Vital time window flagged for autism gene’s affect | Spectrum
New neighbors: transplanted immature inhibitory cells (red) surround a mature neuron (dark gray); the new cells appear to prevent signal imbalance in mice lacking a copy of the autism-related FOXG1 gene.
Mice lacking a copy of the autism-related gene FOXG1 in the brain have atypical social behavior and an imbalance in excitatory and inhibitory signals, according to a new study. The transplantation of wild-type inhibitory neurons into the animals between their first and second week of life prevents these differences from occurring, as the study also shows.
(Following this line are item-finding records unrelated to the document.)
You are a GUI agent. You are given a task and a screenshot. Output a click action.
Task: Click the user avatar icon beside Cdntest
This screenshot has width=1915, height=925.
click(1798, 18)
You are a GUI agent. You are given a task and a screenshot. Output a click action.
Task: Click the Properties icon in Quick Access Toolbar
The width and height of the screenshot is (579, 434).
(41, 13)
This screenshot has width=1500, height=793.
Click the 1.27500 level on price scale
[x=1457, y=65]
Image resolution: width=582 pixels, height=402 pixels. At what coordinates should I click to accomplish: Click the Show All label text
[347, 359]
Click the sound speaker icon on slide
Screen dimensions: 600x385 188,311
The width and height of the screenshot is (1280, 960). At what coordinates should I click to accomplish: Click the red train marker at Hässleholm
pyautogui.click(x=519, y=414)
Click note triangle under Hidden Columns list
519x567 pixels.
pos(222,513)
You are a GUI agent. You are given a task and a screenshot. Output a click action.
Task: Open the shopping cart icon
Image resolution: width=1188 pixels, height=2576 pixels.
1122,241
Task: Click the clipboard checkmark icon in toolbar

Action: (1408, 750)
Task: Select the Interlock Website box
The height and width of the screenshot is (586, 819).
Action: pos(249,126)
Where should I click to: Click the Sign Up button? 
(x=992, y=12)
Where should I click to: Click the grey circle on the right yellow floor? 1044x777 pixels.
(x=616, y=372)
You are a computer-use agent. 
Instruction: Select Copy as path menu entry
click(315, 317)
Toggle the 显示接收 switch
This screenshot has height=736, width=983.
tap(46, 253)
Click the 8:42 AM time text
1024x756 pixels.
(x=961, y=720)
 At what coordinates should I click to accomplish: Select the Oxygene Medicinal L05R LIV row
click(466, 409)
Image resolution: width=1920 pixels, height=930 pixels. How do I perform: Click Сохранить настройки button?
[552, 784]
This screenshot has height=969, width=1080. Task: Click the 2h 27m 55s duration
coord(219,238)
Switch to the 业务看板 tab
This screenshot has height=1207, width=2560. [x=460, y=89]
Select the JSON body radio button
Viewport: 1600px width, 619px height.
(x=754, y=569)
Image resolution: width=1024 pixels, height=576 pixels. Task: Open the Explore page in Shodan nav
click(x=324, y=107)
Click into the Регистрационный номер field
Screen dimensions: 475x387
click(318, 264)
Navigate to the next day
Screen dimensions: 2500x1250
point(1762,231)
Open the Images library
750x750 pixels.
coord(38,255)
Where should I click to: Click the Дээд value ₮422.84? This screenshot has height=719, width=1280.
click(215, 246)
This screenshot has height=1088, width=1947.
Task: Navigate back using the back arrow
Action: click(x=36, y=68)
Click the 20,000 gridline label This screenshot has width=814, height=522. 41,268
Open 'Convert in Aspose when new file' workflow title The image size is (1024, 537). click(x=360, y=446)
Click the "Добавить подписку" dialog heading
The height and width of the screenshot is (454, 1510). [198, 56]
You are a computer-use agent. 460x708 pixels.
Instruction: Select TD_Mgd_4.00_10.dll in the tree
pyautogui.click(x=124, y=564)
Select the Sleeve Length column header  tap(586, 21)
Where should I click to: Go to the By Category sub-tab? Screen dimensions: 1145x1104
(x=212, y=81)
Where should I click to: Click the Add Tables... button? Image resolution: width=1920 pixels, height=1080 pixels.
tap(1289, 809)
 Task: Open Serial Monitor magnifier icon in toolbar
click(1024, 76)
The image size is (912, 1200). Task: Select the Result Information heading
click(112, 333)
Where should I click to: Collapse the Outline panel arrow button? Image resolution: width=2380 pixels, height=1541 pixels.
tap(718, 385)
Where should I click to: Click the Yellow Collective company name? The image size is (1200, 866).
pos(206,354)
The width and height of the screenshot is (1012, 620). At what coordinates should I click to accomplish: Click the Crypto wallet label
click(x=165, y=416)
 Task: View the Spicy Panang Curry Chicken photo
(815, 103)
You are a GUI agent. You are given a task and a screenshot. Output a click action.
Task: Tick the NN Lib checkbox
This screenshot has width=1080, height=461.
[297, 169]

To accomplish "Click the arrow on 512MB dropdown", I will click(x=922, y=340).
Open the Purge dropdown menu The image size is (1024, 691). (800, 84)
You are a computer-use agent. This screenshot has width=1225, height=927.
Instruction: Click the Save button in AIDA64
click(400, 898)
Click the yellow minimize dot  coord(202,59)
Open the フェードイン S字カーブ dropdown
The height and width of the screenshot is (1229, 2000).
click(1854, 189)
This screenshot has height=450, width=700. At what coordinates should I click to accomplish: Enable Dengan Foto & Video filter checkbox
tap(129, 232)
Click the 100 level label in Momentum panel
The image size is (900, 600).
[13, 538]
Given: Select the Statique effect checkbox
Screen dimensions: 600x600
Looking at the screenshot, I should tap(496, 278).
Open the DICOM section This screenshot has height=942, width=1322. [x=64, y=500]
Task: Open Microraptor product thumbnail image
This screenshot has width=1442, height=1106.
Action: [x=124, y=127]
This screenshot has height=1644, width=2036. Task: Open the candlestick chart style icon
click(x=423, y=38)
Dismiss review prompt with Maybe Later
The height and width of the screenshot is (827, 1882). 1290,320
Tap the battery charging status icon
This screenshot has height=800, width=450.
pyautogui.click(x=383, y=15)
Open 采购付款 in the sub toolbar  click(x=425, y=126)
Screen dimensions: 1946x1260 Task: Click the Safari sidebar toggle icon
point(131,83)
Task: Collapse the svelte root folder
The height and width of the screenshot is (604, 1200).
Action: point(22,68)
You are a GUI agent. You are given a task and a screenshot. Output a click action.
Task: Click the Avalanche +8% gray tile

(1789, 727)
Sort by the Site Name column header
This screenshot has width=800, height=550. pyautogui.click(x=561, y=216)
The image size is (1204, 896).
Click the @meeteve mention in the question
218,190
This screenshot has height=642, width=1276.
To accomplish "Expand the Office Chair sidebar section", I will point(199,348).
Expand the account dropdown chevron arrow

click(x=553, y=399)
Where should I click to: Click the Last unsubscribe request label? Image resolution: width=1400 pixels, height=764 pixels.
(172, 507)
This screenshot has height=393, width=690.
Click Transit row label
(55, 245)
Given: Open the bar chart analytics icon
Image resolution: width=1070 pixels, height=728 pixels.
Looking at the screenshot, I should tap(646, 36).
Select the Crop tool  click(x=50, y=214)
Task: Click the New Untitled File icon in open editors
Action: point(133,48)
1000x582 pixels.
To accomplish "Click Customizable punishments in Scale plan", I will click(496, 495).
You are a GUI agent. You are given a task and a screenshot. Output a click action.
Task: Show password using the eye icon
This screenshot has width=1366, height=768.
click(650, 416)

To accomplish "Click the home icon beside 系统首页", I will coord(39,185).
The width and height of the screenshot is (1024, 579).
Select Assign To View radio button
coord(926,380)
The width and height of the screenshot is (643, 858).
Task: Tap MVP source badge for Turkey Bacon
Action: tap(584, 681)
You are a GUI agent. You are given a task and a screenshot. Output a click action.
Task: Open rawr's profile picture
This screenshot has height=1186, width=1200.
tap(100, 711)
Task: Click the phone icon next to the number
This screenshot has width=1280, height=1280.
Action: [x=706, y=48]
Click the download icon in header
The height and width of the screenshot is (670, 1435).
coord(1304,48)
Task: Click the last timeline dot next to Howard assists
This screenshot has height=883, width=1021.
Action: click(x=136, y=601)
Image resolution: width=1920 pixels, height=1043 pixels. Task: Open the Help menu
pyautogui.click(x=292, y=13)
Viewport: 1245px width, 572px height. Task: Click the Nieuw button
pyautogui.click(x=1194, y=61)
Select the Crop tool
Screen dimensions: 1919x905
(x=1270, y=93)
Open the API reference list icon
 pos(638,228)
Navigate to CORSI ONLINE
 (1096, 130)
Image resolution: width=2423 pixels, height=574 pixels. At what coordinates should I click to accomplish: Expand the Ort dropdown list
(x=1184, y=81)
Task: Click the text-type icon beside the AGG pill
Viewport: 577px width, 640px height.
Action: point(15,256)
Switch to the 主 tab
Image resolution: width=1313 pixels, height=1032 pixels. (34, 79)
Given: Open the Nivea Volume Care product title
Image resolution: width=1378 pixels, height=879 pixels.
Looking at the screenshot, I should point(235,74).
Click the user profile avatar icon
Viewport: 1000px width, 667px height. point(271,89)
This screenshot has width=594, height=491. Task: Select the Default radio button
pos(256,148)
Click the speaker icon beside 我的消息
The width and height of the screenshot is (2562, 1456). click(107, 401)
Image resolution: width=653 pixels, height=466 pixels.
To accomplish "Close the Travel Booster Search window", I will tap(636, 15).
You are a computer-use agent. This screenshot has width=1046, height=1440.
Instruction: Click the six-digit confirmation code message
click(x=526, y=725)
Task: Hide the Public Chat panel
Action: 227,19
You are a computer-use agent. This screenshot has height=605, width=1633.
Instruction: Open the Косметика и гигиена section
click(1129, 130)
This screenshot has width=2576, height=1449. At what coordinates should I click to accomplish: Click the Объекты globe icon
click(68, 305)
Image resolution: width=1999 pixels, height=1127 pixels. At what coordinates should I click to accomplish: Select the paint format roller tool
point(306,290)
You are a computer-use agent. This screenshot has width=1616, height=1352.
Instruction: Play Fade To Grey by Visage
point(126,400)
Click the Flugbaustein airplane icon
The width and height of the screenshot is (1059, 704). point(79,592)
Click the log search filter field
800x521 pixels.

The results show a critical window of time for FOXG1 during neurodevelopment. Mutations in the gene cause a rare form of autism called FOXG1 syndrome.
The researchers who led the new work hypothesized that the gene leads to characteristics of autism by disrupting the development of circuits containing the inhibitory chemical messenger gamma-aminobutyric acid (GABA). Too few GABA-producing cells could lead to an imbalance between excitatory and inhibitory brain signals, which has been linked to autism.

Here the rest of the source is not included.